The staff has adopted good practices with regard to sources of risk related to transfusions, medication administration, and parental visits. For blood transfusions, the prerequisites for practicing neonatology are generally in place. All healthcare personnel learn this type of emergency treatment during their basic training. As for medication administration, it is based on rigorous prescribing and strict adherence to instructions that enable care to be provided. Following medical instructions and adhering to care protocols are generally standard nursing practices [19]. The same applies to the physical care of newborns. Most of the providers performing this task are also mothers of children and have good domestic experience of the activity in addition to their hospital experience. This could explain their positive attitudes. Visits by parents, which are part of patient care, are also a source of germs from outside the hospital environment. This situation is constantly monitored by providers, which is why appropriate attitudes have been developed.

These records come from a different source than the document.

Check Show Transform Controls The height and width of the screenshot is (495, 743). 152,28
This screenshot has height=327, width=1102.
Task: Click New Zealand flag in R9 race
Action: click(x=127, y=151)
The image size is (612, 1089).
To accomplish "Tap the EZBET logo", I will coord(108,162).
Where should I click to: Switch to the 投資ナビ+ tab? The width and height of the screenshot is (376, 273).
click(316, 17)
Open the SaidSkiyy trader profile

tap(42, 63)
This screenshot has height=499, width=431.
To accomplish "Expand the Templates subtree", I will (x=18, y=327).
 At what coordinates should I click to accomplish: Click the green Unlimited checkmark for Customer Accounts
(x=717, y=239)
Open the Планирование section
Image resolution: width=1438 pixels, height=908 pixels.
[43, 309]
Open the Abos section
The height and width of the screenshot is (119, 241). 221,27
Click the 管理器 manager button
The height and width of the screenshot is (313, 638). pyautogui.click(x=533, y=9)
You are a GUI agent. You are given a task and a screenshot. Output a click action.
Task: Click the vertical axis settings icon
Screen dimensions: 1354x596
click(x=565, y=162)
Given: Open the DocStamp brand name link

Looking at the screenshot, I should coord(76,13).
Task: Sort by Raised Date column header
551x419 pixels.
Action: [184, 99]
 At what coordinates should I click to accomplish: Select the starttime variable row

4.4. Inadequate Attitude toward the Risk of Infection Associated with the Use of PPE When Placing Umbilical Venous Lines

Umbilical venous catheterization is one of the invasive procedures that commonly cause very serious infections in neonatology. Inadequate compliance (36.3% [08/22]) was observed among staff regarding the use of PPE when inserting this catheter. This inadequacy reflects a low awareness of the consequences of this very serious risk, which can cause fulminant sepsis in newborns. Failure to use PPE when placing umbilical venous catheters increases the likelihood of this infectious risk by promoting the inoculation of germs via the umbilical cord. In a context of frequent PPE shortages, staff may develop habits of not using this equipment. This coping mechanism leads to an underestimation of the consequences of the risk of infection via the umbilical cord in newborns.

4.5. Limitations

This study addressed staff knowledge and attitudes toward clinical risks in neonatology in a holistic manner. In assessing attitudes, staff may have changed their behavior due to the presence of the observer (Hawthorne effect). Furthermore, the relatively small sample size (N = 22) constitutes another methodological limitation. Although this is an exhaustive census of all neonatal unit staff, this small sample size limits the generalizability of the results to other neonatal contexts or structures. The results should therefore be interpreted with caution, taking into account the organizational and contextual specificities of the center studied.

5. Conclusion

This study, which focuses on assessing staff knowledge and practices regarding clinical risks in neonatology, is part of an ongoing effort to improve the quality and safety of care for newborns. The results show that staff have a good overall awareness of the main risks associated with neonatal care, particularly those of infection, aspiration, bleeding at the injection site, and eye or genital injuries. However, knowledge of drug prescribing and the completion of monitoring forms remains at an average level, indicating a need for targeted reinforcement. Similarly, while staff attitudes are generally satisfactory, certain practices remain insufficiently mastered, in particular the systematic wearing of personal protective equipment when inserting umbilical venous catheters. These findings highlight the need for concrete corrective action, including the implementation of regular, practical training modules focused on aseptic catheter insertion techniques, medication safety, the prevention of healthcare-associated infections, and the development of standardized protocols and checklists to make risky procedures safer and improve the traceability of care, and periodically monitoring professional skills and behaviors through audits and formative supervision sessions.

Conflicts of Interest

The authors declare no conflicts of interest regarding the publication of this paper.